■ **EXERCISE DIRECTIONS**
Give back the lines of the records exactly, starting at the first and ending at the one with "Given: Open the Время запуска sort dropdown".
(DATASET ENTRIES)
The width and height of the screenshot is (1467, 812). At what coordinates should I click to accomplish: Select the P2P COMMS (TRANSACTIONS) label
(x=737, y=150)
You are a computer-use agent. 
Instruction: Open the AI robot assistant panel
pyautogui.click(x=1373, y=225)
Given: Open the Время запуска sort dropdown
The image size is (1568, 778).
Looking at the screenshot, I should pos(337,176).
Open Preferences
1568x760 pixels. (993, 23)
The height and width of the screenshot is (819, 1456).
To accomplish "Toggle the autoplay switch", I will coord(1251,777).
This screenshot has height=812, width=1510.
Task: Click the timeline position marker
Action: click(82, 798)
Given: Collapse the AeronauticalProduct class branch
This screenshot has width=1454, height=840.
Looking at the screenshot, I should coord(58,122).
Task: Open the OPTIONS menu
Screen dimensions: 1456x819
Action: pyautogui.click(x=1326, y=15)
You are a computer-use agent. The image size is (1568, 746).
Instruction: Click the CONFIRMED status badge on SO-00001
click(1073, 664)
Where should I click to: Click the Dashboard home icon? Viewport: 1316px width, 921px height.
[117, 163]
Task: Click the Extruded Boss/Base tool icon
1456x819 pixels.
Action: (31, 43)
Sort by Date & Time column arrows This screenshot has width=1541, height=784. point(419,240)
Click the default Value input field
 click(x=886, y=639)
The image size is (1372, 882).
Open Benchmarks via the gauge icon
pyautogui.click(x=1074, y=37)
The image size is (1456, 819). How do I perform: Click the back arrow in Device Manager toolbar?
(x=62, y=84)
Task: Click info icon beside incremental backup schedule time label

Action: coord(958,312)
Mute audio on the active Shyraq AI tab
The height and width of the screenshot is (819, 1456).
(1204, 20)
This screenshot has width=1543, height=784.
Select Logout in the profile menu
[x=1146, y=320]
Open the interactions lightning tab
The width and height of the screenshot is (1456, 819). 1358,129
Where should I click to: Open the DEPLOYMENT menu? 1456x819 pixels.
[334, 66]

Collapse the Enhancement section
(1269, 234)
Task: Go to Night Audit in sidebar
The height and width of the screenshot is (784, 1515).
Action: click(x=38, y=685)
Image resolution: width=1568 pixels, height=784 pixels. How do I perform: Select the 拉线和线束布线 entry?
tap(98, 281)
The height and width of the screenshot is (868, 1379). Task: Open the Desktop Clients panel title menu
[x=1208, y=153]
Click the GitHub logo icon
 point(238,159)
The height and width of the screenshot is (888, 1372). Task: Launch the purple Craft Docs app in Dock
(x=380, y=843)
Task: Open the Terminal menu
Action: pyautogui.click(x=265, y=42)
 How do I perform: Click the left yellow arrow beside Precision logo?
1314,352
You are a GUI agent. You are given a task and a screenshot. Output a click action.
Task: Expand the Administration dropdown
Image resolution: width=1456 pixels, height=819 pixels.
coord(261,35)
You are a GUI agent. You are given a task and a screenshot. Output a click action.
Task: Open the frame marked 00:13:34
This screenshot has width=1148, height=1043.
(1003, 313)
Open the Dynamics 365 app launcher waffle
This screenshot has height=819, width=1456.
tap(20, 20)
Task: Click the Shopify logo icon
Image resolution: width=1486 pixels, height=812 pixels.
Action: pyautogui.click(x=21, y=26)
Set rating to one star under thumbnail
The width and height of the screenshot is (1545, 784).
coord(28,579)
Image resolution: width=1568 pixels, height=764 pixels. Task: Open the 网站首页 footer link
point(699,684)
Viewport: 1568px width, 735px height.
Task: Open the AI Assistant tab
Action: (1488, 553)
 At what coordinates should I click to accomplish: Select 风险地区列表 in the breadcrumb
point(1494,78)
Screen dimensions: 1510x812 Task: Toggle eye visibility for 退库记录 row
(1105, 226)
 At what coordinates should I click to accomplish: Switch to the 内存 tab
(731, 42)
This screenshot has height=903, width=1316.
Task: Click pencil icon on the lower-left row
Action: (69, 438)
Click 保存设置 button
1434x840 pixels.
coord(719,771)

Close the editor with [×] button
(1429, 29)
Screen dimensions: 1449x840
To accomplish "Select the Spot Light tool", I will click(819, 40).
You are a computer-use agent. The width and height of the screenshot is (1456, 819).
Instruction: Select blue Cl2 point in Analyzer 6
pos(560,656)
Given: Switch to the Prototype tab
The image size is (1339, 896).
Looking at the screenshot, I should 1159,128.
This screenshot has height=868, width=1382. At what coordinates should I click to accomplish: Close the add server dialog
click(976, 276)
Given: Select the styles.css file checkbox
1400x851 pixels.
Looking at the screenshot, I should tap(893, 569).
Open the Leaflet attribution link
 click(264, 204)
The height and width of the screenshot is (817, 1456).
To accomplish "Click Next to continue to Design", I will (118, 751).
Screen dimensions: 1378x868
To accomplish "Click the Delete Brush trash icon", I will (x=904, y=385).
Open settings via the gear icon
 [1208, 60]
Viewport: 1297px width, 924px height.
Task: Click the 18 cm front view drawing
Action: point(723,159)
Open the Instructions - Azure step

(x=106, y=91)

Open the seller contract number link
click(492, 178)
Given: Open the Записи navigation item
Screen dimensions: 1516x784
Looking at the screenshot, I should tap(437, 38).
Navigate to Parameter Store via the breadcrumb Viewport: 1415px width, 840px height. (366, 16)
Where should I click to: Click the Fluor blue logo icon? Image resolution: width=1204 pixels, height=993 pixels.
(End DATASET ENTRIES)
■ **EXERCISE RESULT**
The width and height of the screenshot is (1467, 812). At what coordinates should I click to accomplish: Select the P2P COMMS (TRANSACTIONS) label
(x=737, y=150)
You are a computer-use agent. 
Instruction: Open the AI robot assistant panel
pyautogui.click(x=1373, y=225)
Given: Open the Время запуска sort dropdown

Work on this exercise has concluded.